12:15 PM EDT, 06/11/2025 (MT Newswires) -- The Toronto Stock Exchange is up 60 points at midday with technology (+1.6%) and healthcare (+1%) leading gains. Energy, up 0.6%, is the third biggest gainer.
Miners, down 1.4% is the biggest decliner.
BMO Economics in its morning note said equity markets were pointing to a steady open this morning despite the U.S. and China reportedly agreeing to de-escalate the trade war, at least removing export controls (e.g., China's rare-earth minerals) that had been on since their meeting in early-June. BMO said it appears markets are already beyond this and looking forward to further easing of trade tensions, with the S&P 500 within 2% of a record high, and the TSX already bouncing around those levels.
Rosenberg Research published a note entitled 'Trump Likely to Concede to Chinese Pressure on Export Controls' in which it said the U.S. President's willingness to deal on national security related export controls is "a bullish pressure", but could have major geopolitical implications over the next decade. In an 'Executive Summary' the research said: "The biggest news of the week is the outline of a possible Trump-Xi deal, trading rolled-back export controls for rare earth goods. This would be a short-term boost to oil and equities, but would be a major strategic win for China's hardball negotiating strategy. Oil has jumped up the last few weeks on both trade optimism and geopolitical risk concerns. Meanwhile, Republican Senators remain deeply divided."
In terms of market focus today, CIBC on U.S. CPI for May noted that despite elevated tariffs, there were no major signs of sticker prices rising with inflation coming in soft in May. Core CPI rose by 0.13% in the month, below expectations of a 0.3% gain, and the three-month annualized core CPI fell four ticks to 1.7%. Headline inflation also increased by 0.1%, also a tick below forecasters' predictions. In year-over-year terms, headline and core came in at 2.4% and 2.8% respectively.

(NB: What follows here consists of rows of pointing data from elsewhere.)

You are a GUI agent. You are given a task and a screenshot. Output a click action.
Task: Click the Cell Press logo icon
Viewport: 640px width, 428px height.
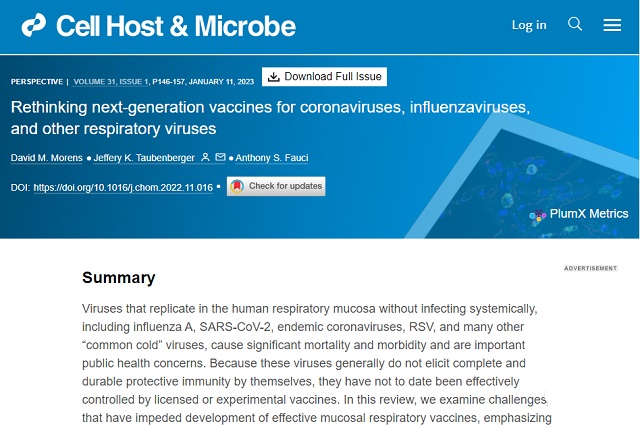[x=33, y=25]
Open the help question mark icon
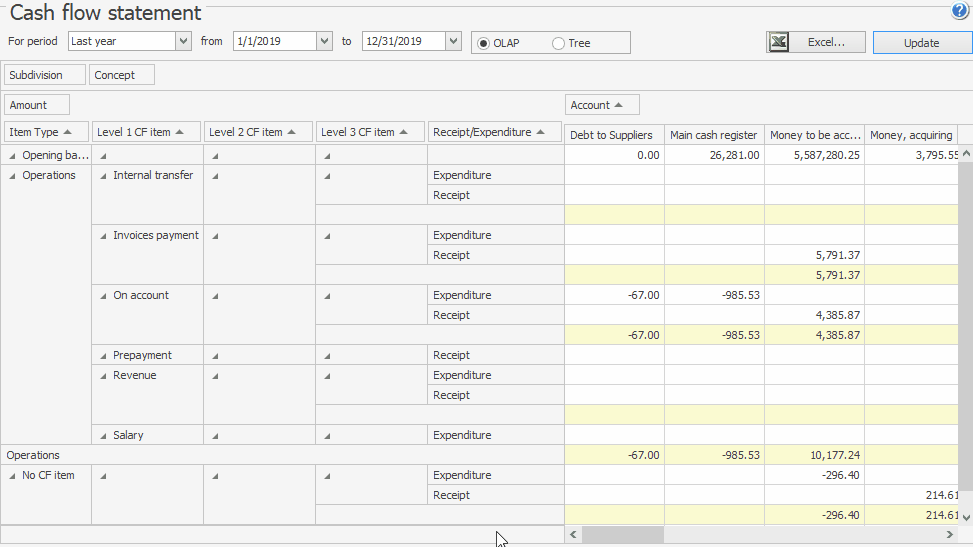 960,12
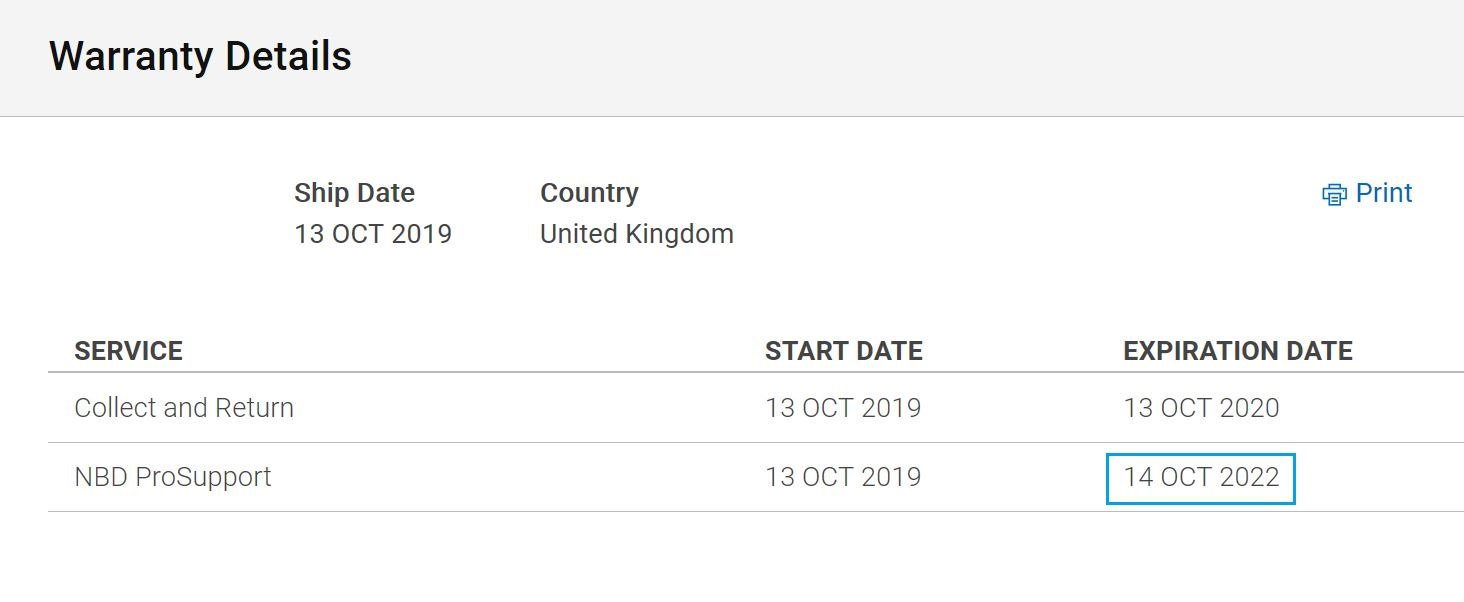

CIBC said: "Today's data could indicate that US businesses and their counterparts could have been trying to manage the early stages of the trade war by eating the tariffs in the hope that cooler heads would prevail. But with the US-China framework agreement and the federal appeals decision mean that the current tariff will last at least through most of the summer. If that ends up being the permanent state of affairs for US trade policy, softer inflation reports like today won't be norm and in that scenario, we would expect core prices to rise by 1% over time and the level of GDP to be permanently dented by 0.5% from tariffs and uncertainty. Those forces will keep the Fed on the sidelines until December."
In stocks, Dollarama ( DLMAF ), which earlier Wednesday reported a strong first-quarter beat, has jumped 10% higher, to a fresh high of $193.08, and is the second most actively traded stock on the exchange. Dollarama ( DLMAF ) touched an intra-day high of $196.46, a record high.